PATHWAY FROM SCHOOL TO HEALTH ECONOMICS

• Because it is an interdisciplinary field, you can approach health economics from many different directions.

• At school, studying economics (if available) will be valuable. Business studies, geography and history will provide a strong background in the qualitative side of health economics, while maths and physics will prepare you for the quantitative side.

• At university, a number of degrees could lead you to the field. “I often work with people who came to health economics from sociology, economics, pharmacy and medicine,” says Howard. “To get into health economics modelling, good quantitative degrees, like mathematics, physics or computer science, are key.”

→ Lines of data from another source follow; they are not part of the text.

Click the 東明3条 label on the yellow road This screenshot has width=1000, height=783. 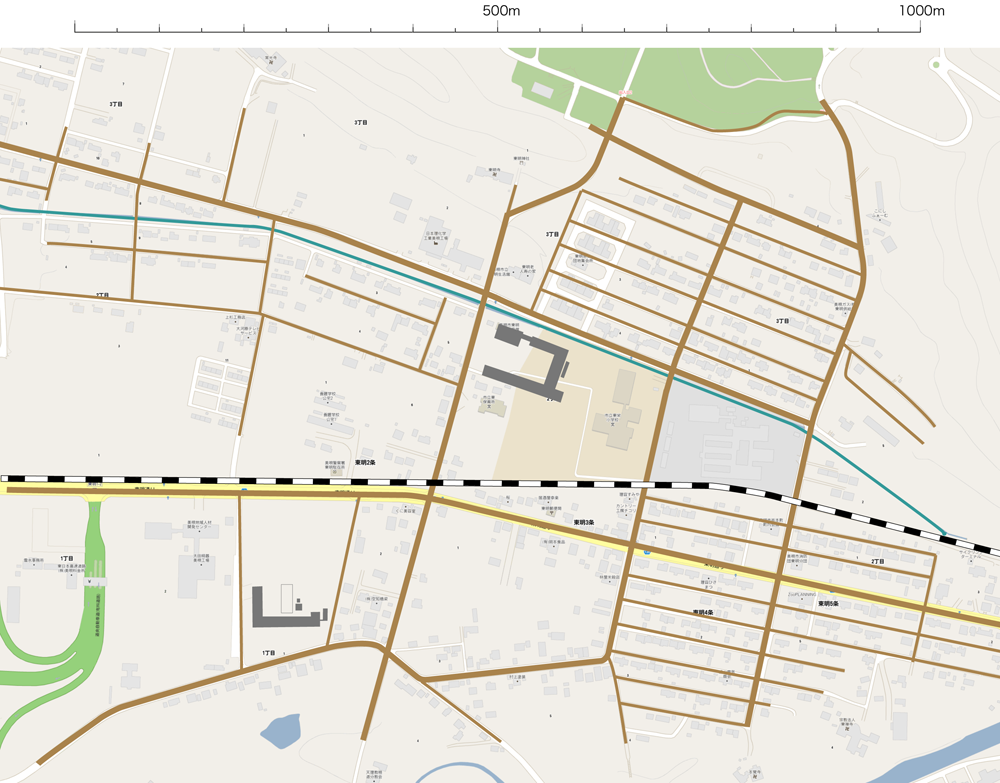(583, 522)

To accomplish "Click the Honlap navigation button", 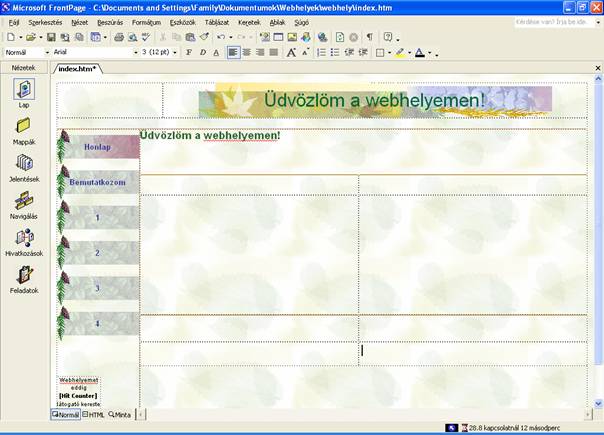I will pyautogui.click(x=98, y=147).
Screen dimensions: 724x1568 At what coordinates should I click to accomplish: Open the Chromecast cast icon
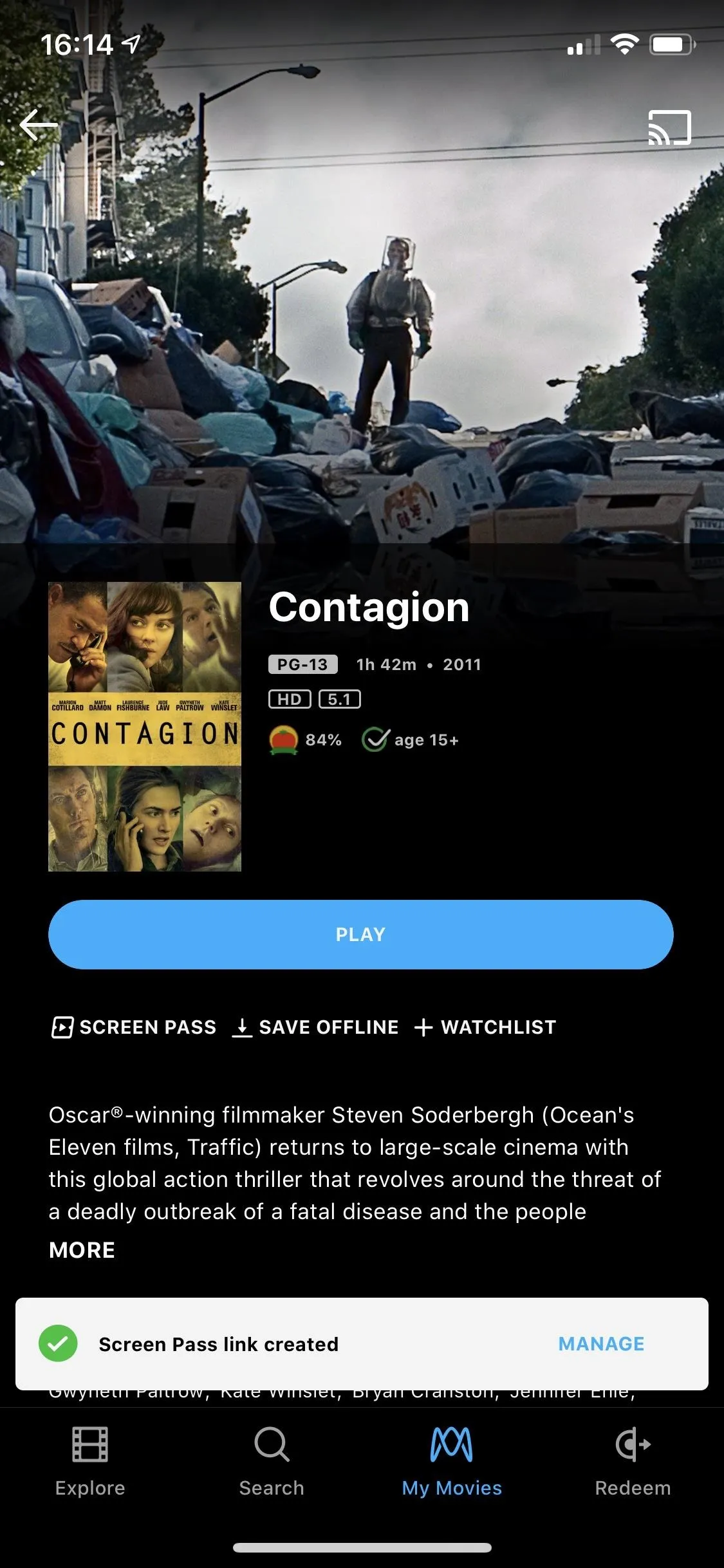point(669,127)
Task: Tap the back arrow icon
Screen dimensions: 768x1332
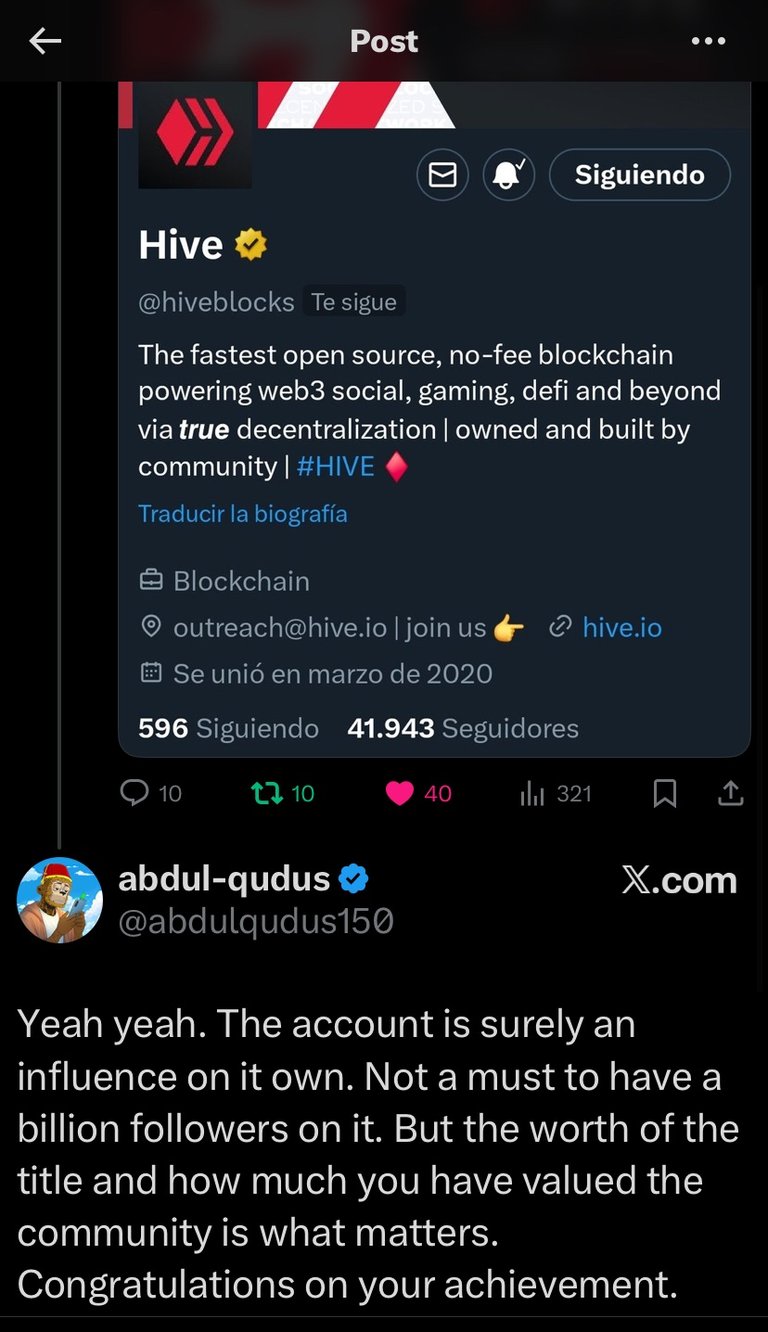Action: [45, 41]
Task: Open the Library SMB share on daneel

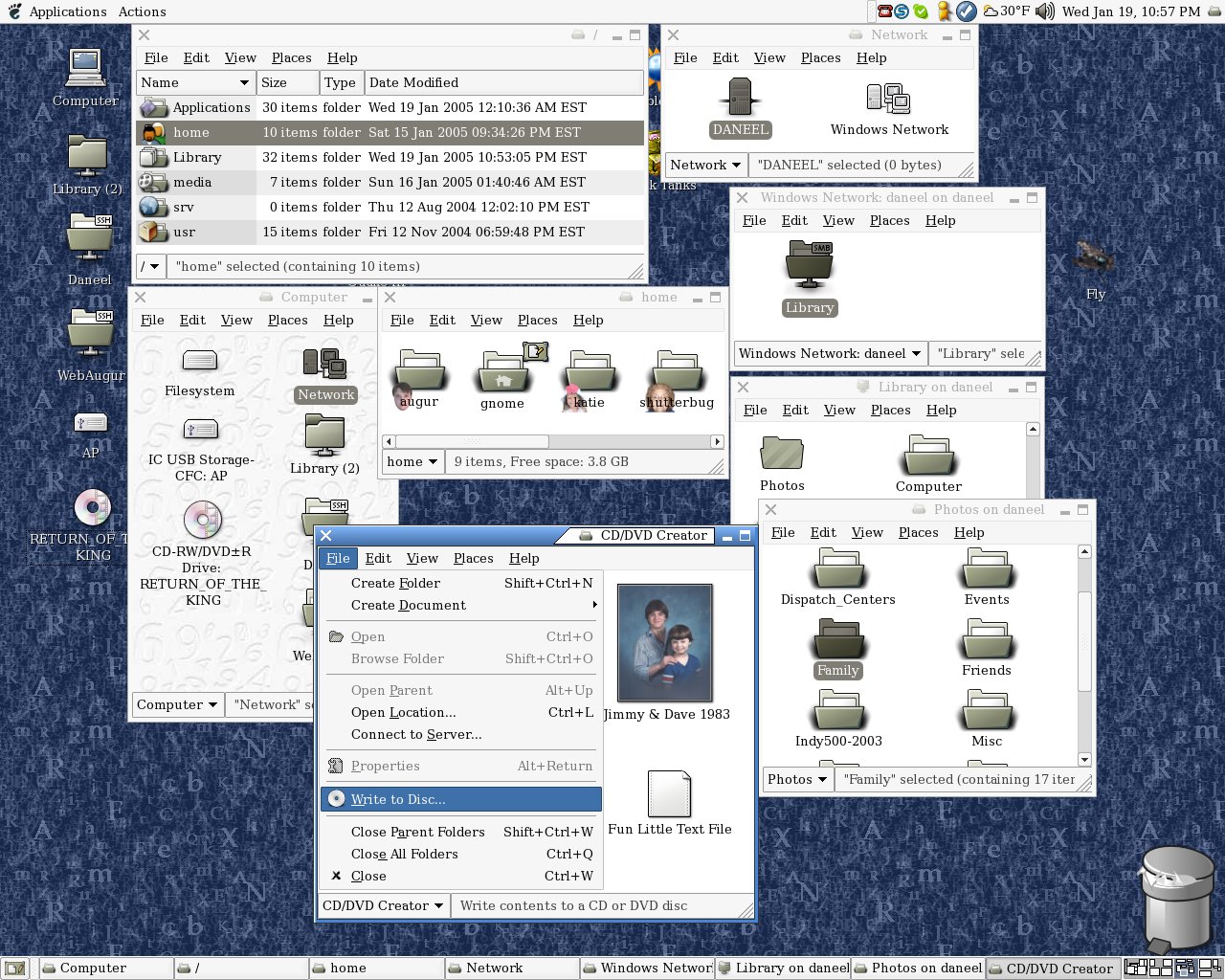Action: 809,272
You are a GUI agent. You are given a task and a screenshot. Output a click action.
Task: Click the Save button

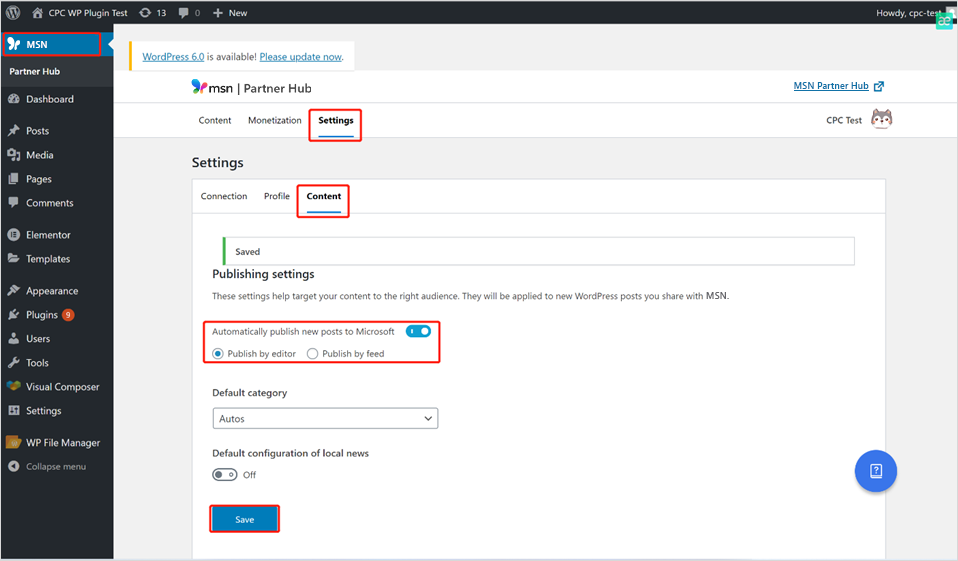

• Postgraduate degrees specialising in health economics are available at some universities, including the University of Bristol (www.bristol.ac.uk/study/postgraduate/2022/health-sciences/mschealth-economics-and-health-policyanalysis).

• This website lists some of the different routes you can take into the field of health economics: www.masterspublichealth.net/faq/how-do-you-become-a-healtheconomist

HOW DID HOWARD BECOME A HEALTH ECONOMIST?

WHAT WERE YOUR INTERESTS WHEN YOU WERE YOUNGER?

I was a massive nerd when I was young! I spent much of my free time programming simple computer games, studying maths and reading The Economist. At the time, I thought I’d become a games programmer or mathematician. I didn’t realise that the design of clinical trials required people with programming or maths skills.

HOW DID YOU BECOME A HEALTH ECONOMIST?

My undergraduate degree was in pure mathematics and, like many others who enjoyed maths but didn’t fancy a career as an impoverished number theorist, I was lured into doing a master’s in financial mathematics. I started this in 2008, but, during the opening week of my degree, the investment bank Lehman Brothers collapsed. This kicked off the global financial crisis and led me to re-evaluate my career prospects. Luckily, I’d completed a brief summer internship at the National Centre for Pharmacoeconomics in Ireland and had hugely enjoyed working on my first cost-effectiveness model, so I decided to complete a PhD in health economic modelling.

HOW DOES YOUR MATHEMATICAL BACKGROUND HELP YOU IN YOUR JOB?

My training in pure and financial mathematics is atypical of health economists, who usually come from an economics background, but is typical for health economic modellers. We need to be able to draw on diverse fields of mathematics, including probability theory, statistics, linear algebra and analysis, to build realistic models of healthcare interventions and patient outcomes.

WHAT ARE THE GREATEST JOYS OF BEING A HEALTH ECONOMIST?

I love solving a difficult health economic problem with some clever bit of maths or finding a new way to program a model that makes it faster or more realistic. These challenges are always new and exciting, and they’re often things that nobody else has done before. I also love having an impact on the world by improving healthcare delivery and research. The mathematical and programming challenges I solve lead directly to better evidence for decision makers, which leads to be better outcomes for patients.

WHY DID YOU ESTABLISH A HEALTH ECONOMICS CONSULTANCY COMPANY?

I founded Clifton Insight to allow me to work on further health economic problems. Pharmaceutical companies use health economics to demonstrate the value of their new interventions but have different data and challenges to governments and academics. For instance, they sponsor the RCTs themselves and they have access to individual patient data on which to base their models, which is rarely the case for academics. They also require much earlier stage modelling than in academic work, as it can begin before their interventions are licensed by regulators. These distinct types of challenges are what motivate me to do consulting work.